Garnet-rich areas display a fine crystalline texture, albeit with multiple larger garnet crystals reaching sizes of up to 1 cm (Fig. 3D). Two garnet generations (Grt Ia and Grt Ib) were identified. Garnet Ia is usually some millimeters up to 1.5 cm large, has an orange to beige color and irregular rims. These garnets are strongly anisotropic, very weakly zoned and commonly show sector or dodecahedral twins (Fig. 4A). They are intergrown with green clinopyroxene (Fig. 5A), euhedral, red vesuvianite (Ves I; Fig. 5B) and epidote (Ep I; Fig. 5C). Titanite (Ttn I) is commonly enclosed in garnet (Fig. 5D). In contact between former marble and mica schist, titanite occurs as aggregates with inclusions of relict ilmenite and rutile (Fig. 5C). The outer zones of garnet Ia are overgrown by garnet Ib. This alteration generally does not exceed 100 μm and is best visible with the SEM (Fig. 4B and C). Garnet Ib is accompanied by increasing amounts of wollastonite, fluorite, and quartz.

Stage II

Early skarn stage IIA

Drill cores illustrating substage IIA show a highly variable clinopyroxene to garnet ratio, where minerals are generally coarse-grained and show isometric textures Fig. 3e, F, G). This association is most widespread in the studied sample set, and the thickness of skarn lenses differ, ranging from 30 cm up to 3 m. Yellow to brown garnet crystals reach sizes of up to 6 cm (Fig. 3E, F) and, more rarely, a mineral association which is dominated by green garnet can be encountered (Fig. 3F and G), occurring in lenses and small veins with sizes up to 50 cm. Fluorite and malayaite constitute additional phases that mark the IIa mineral assemblage (Fig. 3H).

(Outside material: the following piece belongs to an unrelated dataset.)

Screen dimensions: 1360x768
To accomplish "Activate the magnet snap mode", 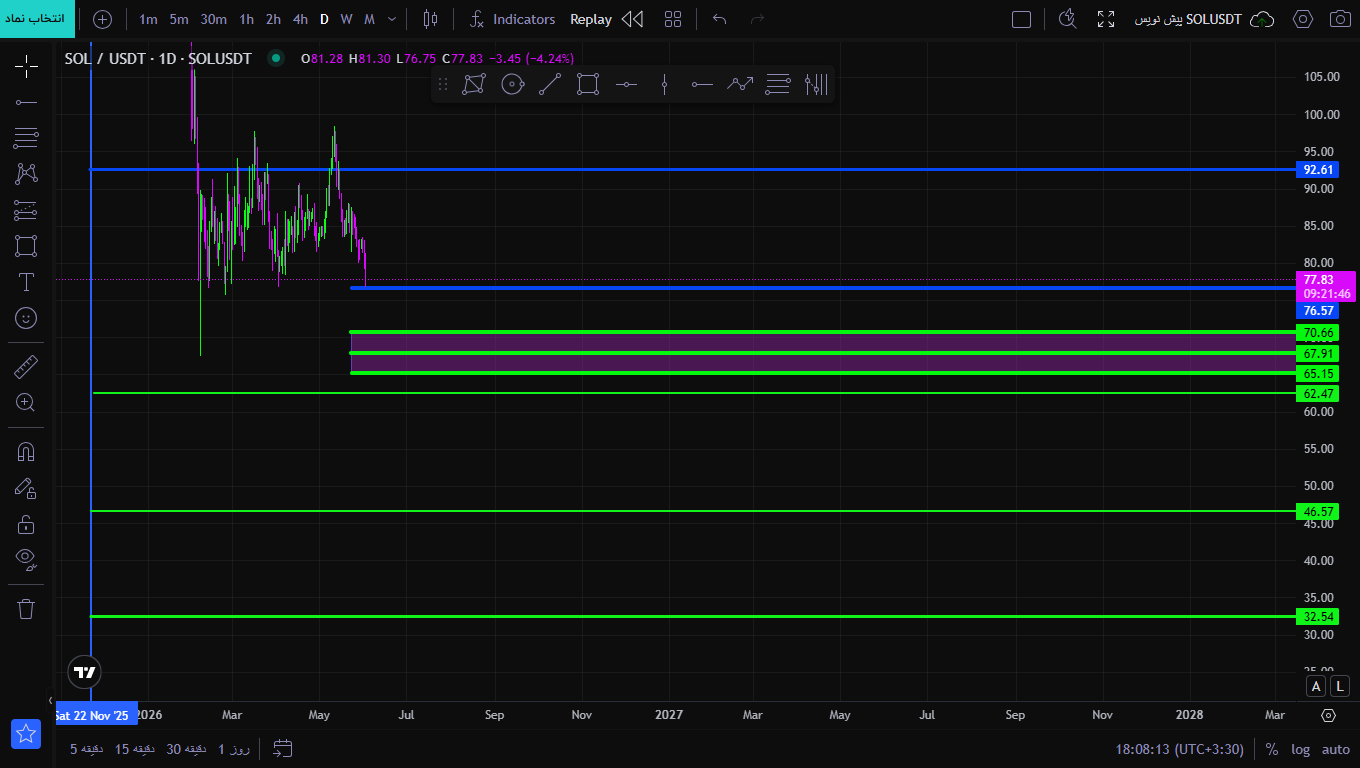I will 26,451.
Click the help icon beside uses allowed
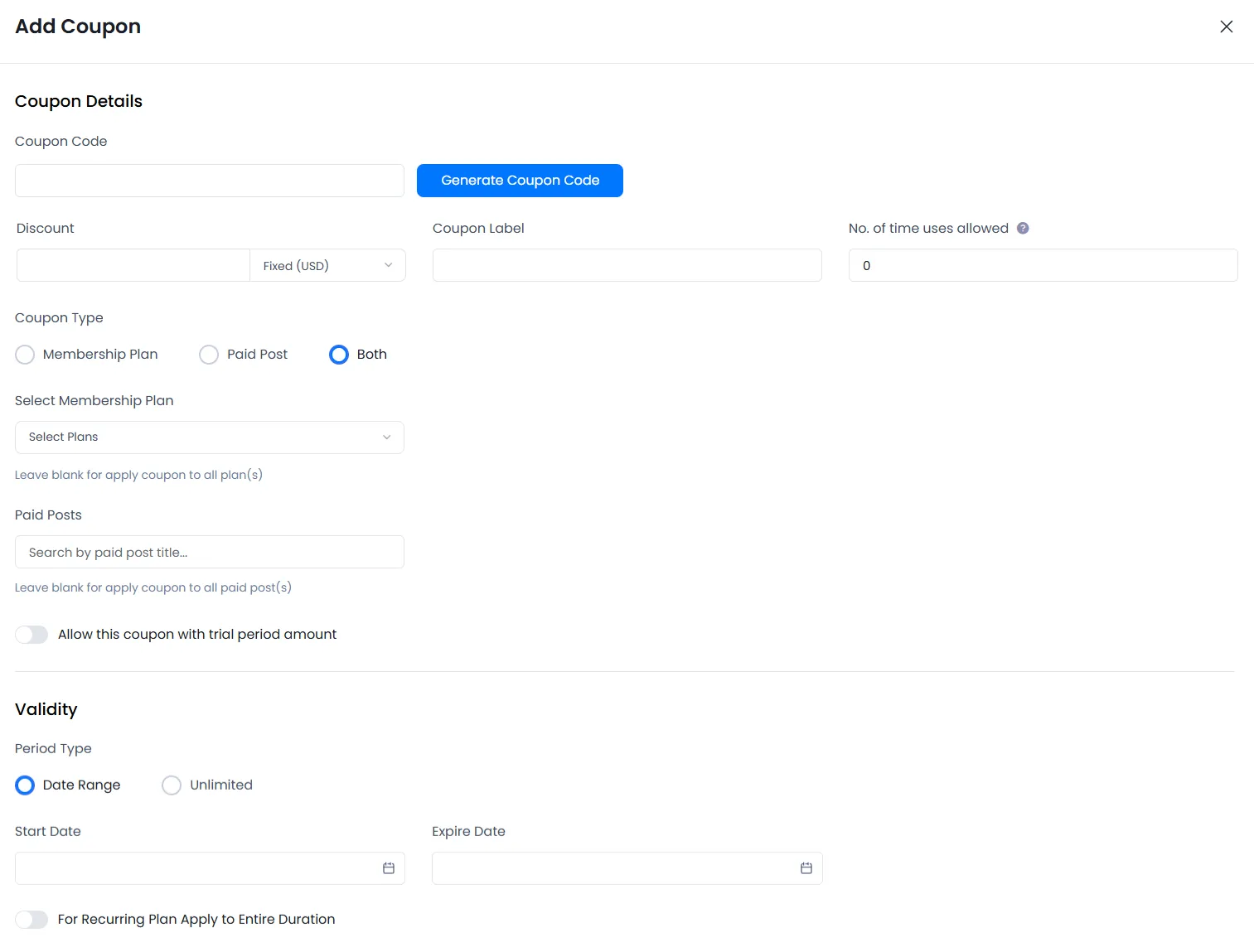This screenshot has height=952, width=1254. click(x=1023, y=228)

Microscopically, the first garnets of the stage II skarn (Grt IIa) are of anhedral, porous appearance with numerous inclusions of other minerals, primarily clinopyroxene (Cpx II), remnants of earlier formed garnet, and fluorite. This garnet generation has cream to light brown colors, is slightly anisotropic without recognizable twins, but notably shows distinct dodecahedral crystal shapes (Fig. 4E). Vesuvianite (Ves II) has deep red to pale green colors and forms lath-shaped to acicular crystals (Fig. 5F). Occasionally, Ves II is zoned, with a darker core passing to a brighter rim. Clinopyroxene is only euhedral and of considerable size when it is intergrown with magnetite, forming up to 1.5 cm large crystals. (Fig. 5G). Malayaite replaces titanite to variable degrees, forming titanite-malayaite solid solutions (Ttn-Mly_ss), resulting in patchy zonation with malayaite-rich and -poor domains. In some samples, titanite and the surrounding host minerals are crosscut by fractures, with only the portion no longer shielded by the host mineral being more Sn-rich (Fig. 5D). Garnet IIa is subsequently overgrown by garnet IIb (Fig. 4D and E). The most distinctive feature of these garnets is the scarcity of inclusions, their strongly oscillatory zoning, and their euhedral shape (Fig. 4F). Their coloration ranges from yellow to dark brown and they are nearly isotropic. Towards the edge of single grains, the color intensity gradually diminishes, and the spacing between individual bands increase. Very locally, garnet IIb and vesuvianite II are intergrown with green, euhedral amphibole (Amp IIa; Fig. 5H).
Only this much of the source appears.